Im Artikel “Arbeitsschutz ist ein vorgeschriebenes Element der betrieblichen Gesundheitsförderung” machte ich ziemlich deutlich, dass sich das Bundesgesundheitsministerium bei der Erstellung einer Broschüre vermutlich durch Arbeitgeber beraten ließ. Deswegen vermuten Sie als ehrenwerter Leser meines Blogs vielleicht, dass ich als verbohrter Gewerkschafter wieder einmal das Klischee vom unredlichen Arbeitgeber bemühe. Das ist aber nicht so. Nicht die Arbeitgeber sind unredlich, sondern sie sind einfach schlauer, als die von ihnen beim Schreiben von Gesetzvorlagen Beratenen. Meine Kritik richtet sich nicht gegen Lobbyisten, sondern gegen die Dummheit derer, die sich von Lobbyisten beeindrucken lassen. Wie andere Menschen auch, machen Lobbyisten, was man sie machen lässt.

Dazu eine kleine Geschichte. In den frühen 80gern verkaufte ein Freund von mir einen der ersten Laptop-Computer (TRS 80 Model 100) an eine Bank, die damit Kreditberatung direkt im Kundenwohnzimmer machen wollte. Ich entwickelte das Programm dafür und entdeckte dabei, dass bei der Berechnung des Effektivzinssatzes verschiedene Geldflüsse mit verschiedenen Gewichtungen in die Formel zur Effektivzinsberechnung eingingen.

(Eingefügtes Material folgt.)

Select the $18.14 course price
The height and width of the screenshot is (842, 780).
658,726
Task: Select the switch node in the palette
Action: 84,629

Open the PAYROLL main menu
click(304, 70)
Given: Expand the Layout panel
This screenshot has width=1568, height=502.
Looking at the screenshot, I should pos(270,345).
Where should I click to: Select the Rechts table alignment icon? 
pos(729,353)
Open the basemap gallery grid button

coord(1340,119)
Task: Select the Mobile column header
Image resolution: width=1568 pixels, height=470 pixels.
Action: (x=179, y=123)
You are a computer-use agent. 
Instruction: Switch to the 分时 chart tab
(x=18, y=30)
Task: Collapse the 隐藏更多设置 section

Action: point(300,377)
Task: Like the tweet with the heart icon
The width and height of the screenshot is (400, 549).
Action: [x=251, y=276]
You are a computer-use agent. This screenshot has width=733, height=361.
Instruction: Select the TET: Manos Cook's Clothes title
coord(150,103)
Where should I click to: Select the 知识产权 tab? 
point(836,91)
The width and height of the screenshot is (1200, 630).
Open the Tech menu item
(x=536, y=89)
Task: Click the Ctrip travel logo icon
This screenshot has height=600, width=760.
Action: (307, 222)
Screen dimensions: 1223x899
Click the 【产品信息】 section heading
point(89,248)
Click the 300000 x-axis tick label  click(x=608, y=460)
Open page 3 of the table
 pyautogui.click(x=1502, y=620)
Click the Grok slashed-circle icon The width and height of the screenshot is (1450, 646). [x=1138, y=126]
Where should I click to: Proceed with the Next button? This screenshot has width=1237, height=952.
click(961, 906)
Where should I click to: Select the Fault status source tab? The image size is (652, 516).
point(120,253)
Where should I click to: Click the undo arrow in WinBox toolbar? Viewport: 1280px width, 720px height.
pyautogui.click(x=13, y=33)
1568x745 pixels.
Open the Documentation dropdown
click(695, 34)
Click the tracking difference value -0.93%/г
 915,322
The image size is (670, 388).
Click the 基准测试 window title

Der Effektivzins hing also davon ab, wie sich der Geldfluss beispielsweise auf Zins, Tilgung und Gebühren verteilte. So lassen sich für gleiche Geldflüsse unterschiedliche Effektivzinssätze gestalten. Da ich damals noch naïv an die Überzeugungskraft der Vernunft glaubte, bat ich ein Bundesministerium (ich weiß nicht mehr genau, ob für Wirtschaft oder für Finanzen), mir zu erklären, wieso eine derart manipulierbare Berechnungsmethode sich in ein Gesetz verirren konnte, zumal die Bank intern ein anderes Verfahren einsetzte, dem sie mehr vertraute. Die mich damals noch überraschende und gleichfalls naïve Antwort des Ministeriums: Die Berechnungsformel könne nicht falsch sein, da bei ihrer Entwicklung die Banken mitgewirkt hatten.

In wackerer Fortsetzung meiner Naïvität bot ich der Bank an, auch das von ihr intern benutzte Berechnungsverfahren als Option in das Programm einzubauen, damit man Kunden ehrlich beraten könne. Die Bank zeigte dafür jedoch eher wenig Interesse, weil diese Option nicht den gesetzlichen Vorschriften entspräche, nach denen man sich (leider!) zu richten habe.